[YOUR TASK] An exact, complete copy of the entries below is required, minus any pictures.

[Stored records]
'''

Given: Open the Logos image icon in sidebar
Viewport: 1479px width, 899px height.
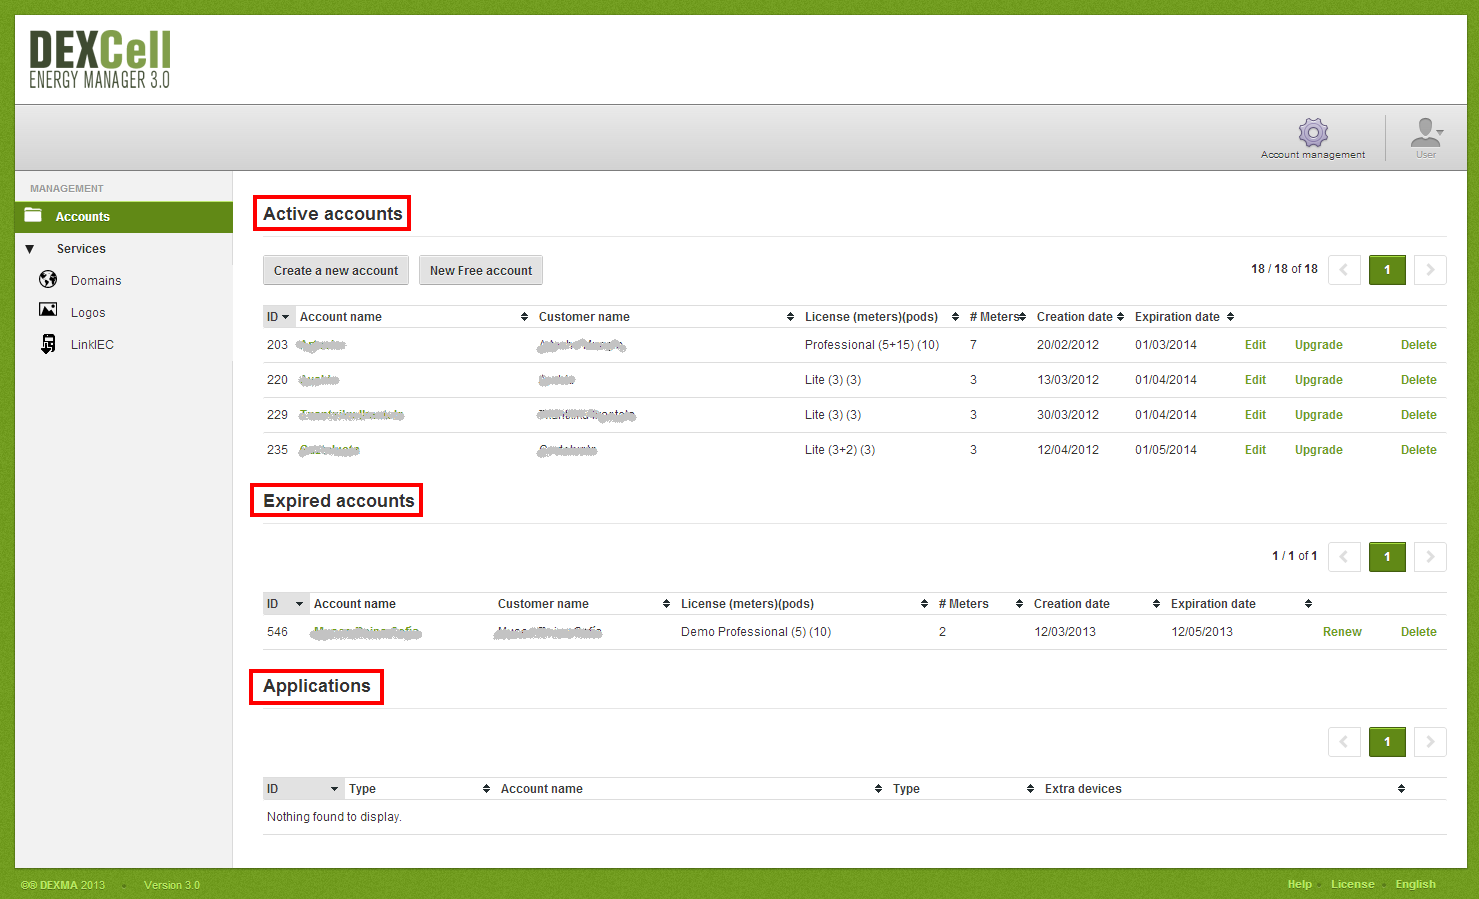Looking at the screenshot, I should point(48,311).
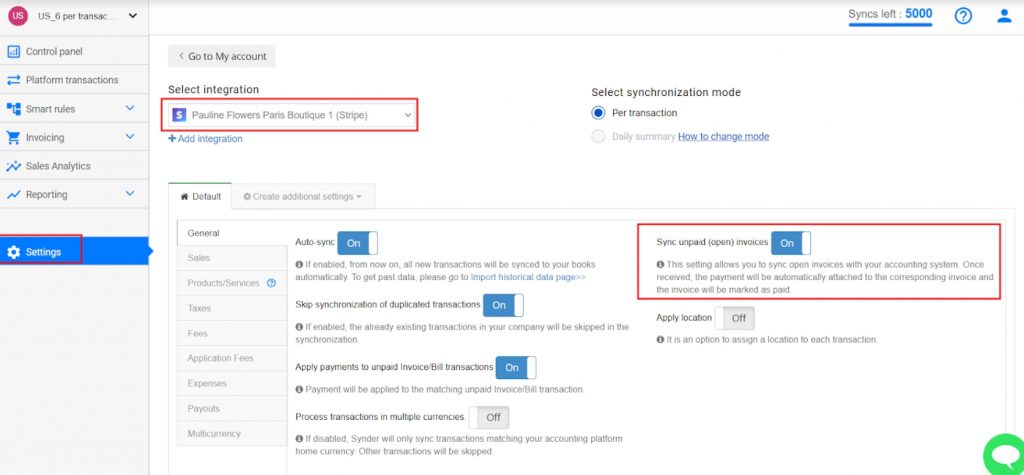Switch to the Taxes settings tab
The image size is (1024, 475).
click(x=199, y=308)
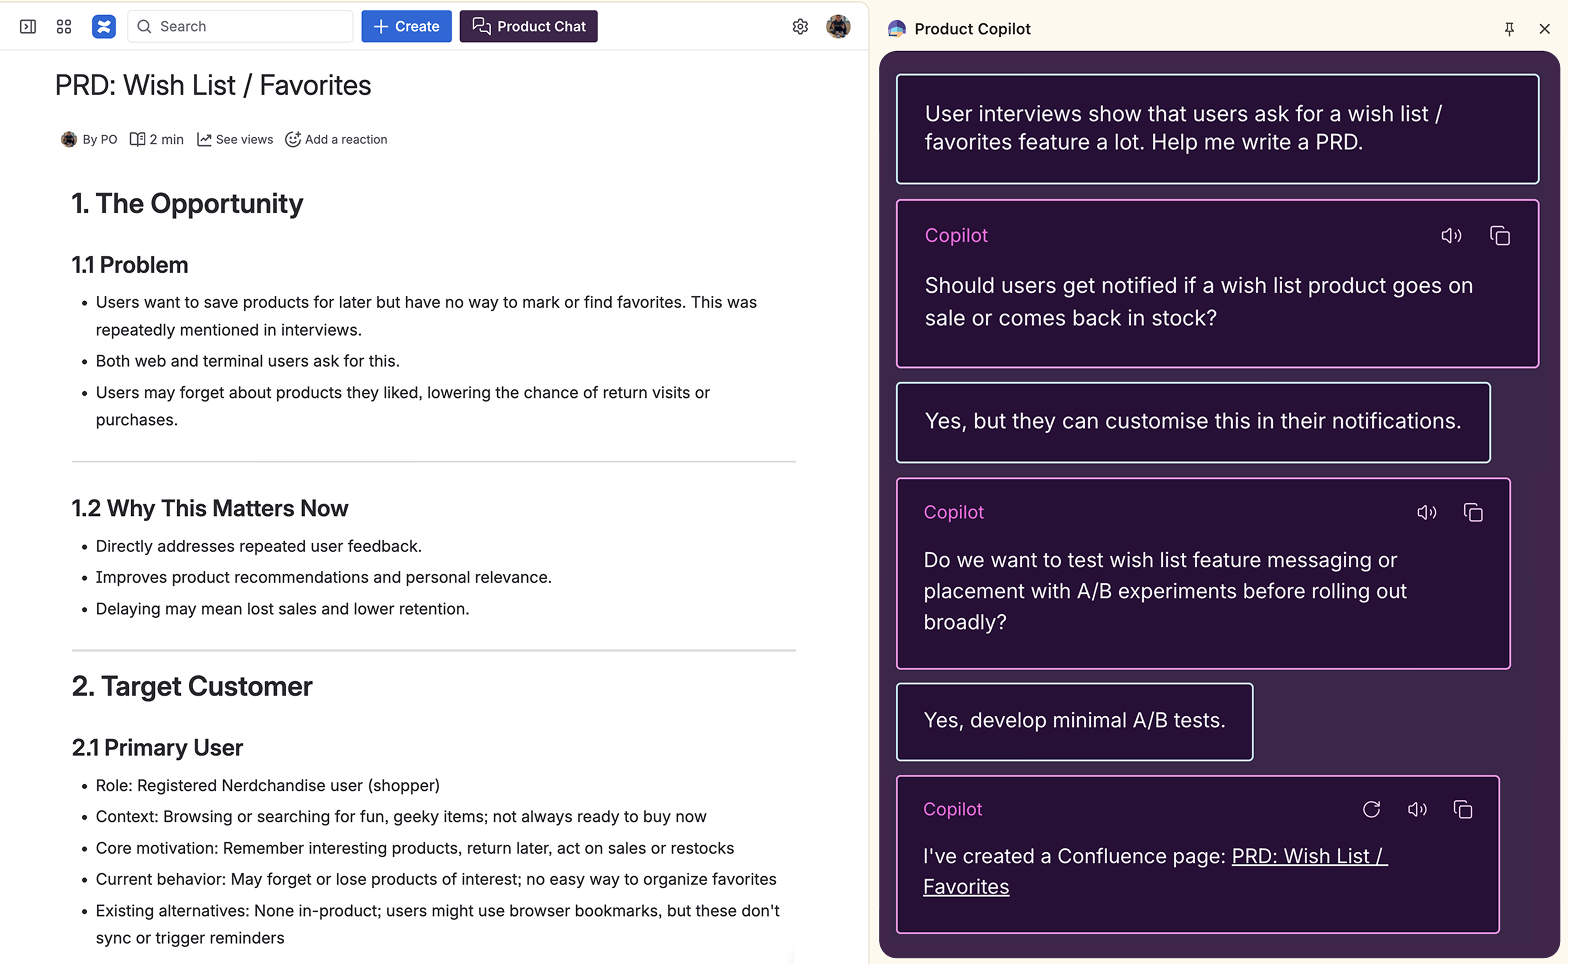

'''

[EXPECTED OUTPUT]
Given: Open the Logos image icon in sidebar
Viewport: 1479px width, 899px height.
Looking at the screenshot, I should point(48,311).
Switch to the Taxes settings tab
The image size is (1024, 475).
click(x=199, y=308)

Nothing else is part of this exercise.